By Sandy D. Vargas, Ed. D.
THE Department of Justice and the Department of Interior and Local Government, at central office, were of the belief that its future encounters which might turn out like that of the Manila Peninsula would be better off without the media on the spot. If they’re there, they’d be arrested again, an official memo read.
Collateral damage is one thing; duty is another. Contending parties are entitled to these options, but seemingly, journalists are taking the last and intently finding the warning an incursion to their territory.
As the administration confidently takes the center beholden to centrist optimism of old that status quo should remain undisturbed while doing their thing, whatever it is, including media to tow the line, it shivers at the predicament, “Not in our watch.”
They see the matter, gag. So the ll ABS/CBN journalists in the Manila Pen so-called “siege” and the other 29 arrestees and the National Union of Journalists level up at the Supreme Court for the Writ of Amparo.
What makes the media ready to face the odds can be traced to an international press network through the years, while on leaps and bounds, steadily, is in cognizance of hard-earned status of influence. What can be greater than the truth tooling and retooling criticism against government, institutions, groups, and individuals in pursuit of just cause which evolved from the John Peter Zenger case in the united States in l735 with the remarkable Andrew Hamilton as defense counsel. Would you, being a journalist, lose it in a day, or even your lifetime? I don’t think so.
“Denial to a journalist access to news is denial to the people who want to know it” is the former’s work credo. Here, attacking it constitutes one over centuries of tradition of the press.
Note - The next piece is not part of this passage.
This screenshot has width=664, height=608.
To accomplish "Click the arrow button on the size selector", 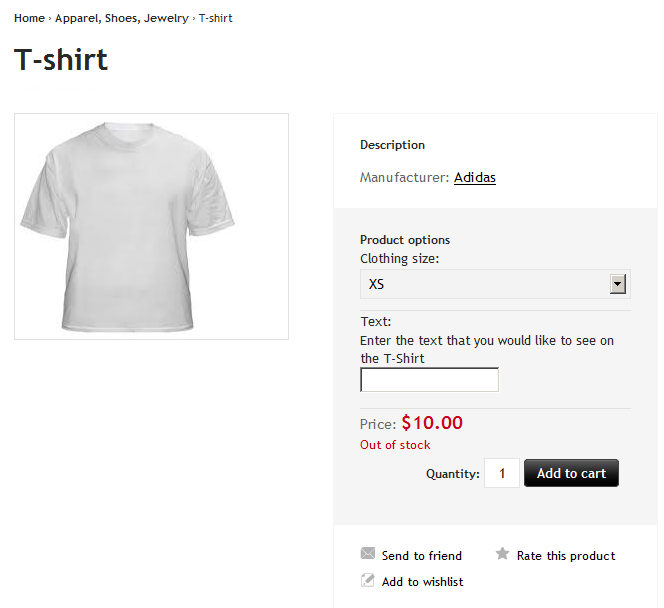I will click(618, 284).
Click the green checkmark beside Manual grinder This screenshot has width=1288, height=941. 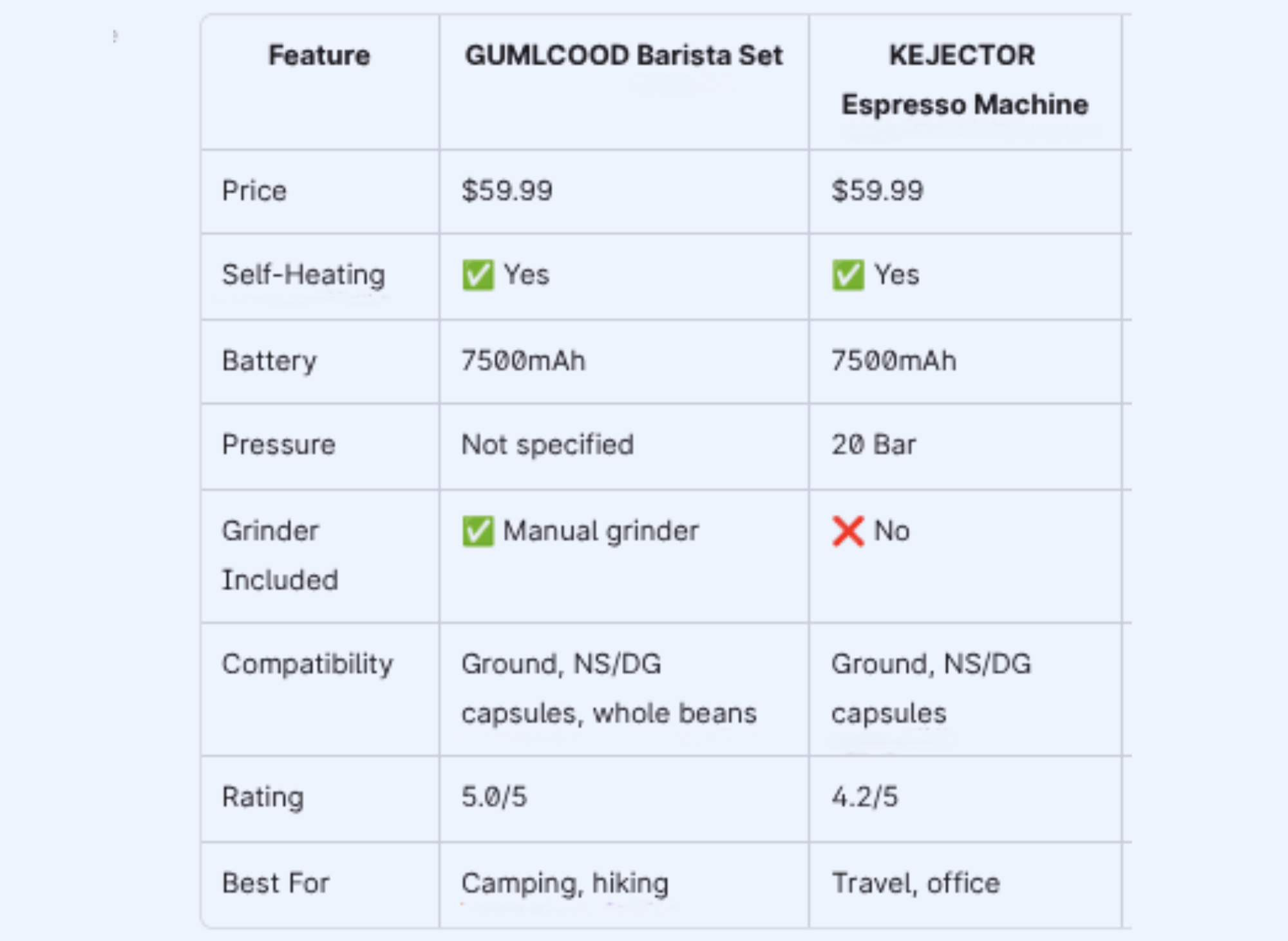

The right to report is kin to the right to criticize and the right to print. Take out one and there’s no longer the triangle of sacred kinship. And the journalist sees them as offsprings of freedom of the press while being “intertwined” with those of speech, assembly, and petition, all basic freedoms in democracy.
These must consume the justices in tallying the scores for government and the press.
***
Trampling the journalist’s rights aground is no longer juicy to politics in contemporary times exhibiting the libertarian stage. Let’s see this from the experience of the American CBS television reporters when they interviewed Lyndon Johnson when he was no longer president. He told them, “All you guys in the media. All of politics has changed because of you. You’ve broken all the machines and the ties between us in Congress and the city machines. You’ve given us a new kind of people,” in disdain.
***
Sen. Jinggoy Estrada wanted the TESDA placed under an existing department after the authority got involved in a corruption mess while Malacañang was sweeping its dirth. His friend Sen. Miguel Zubiri told him to calm down and not to punish the entire agency for the doing of its head.
In a flashy resto, their usual hangout, they talked.
Estrada: I want that TESDA dissolved due to that stupid book.
Zubiri : Why dissolve when you can use it.
Estrada: What do you mean?
Zubiri : We tell them to use motion pictures instead of books, your movies and my docu. See, beautiful idea.
Estrada: But Erap is making movies again. He’ll insist to join. He needs money, umutang na nga sa akin. What about Ate Glo?
Zubiri : We’ll include them in the movies, the four of us. Our title: Ang Gloria of Erap.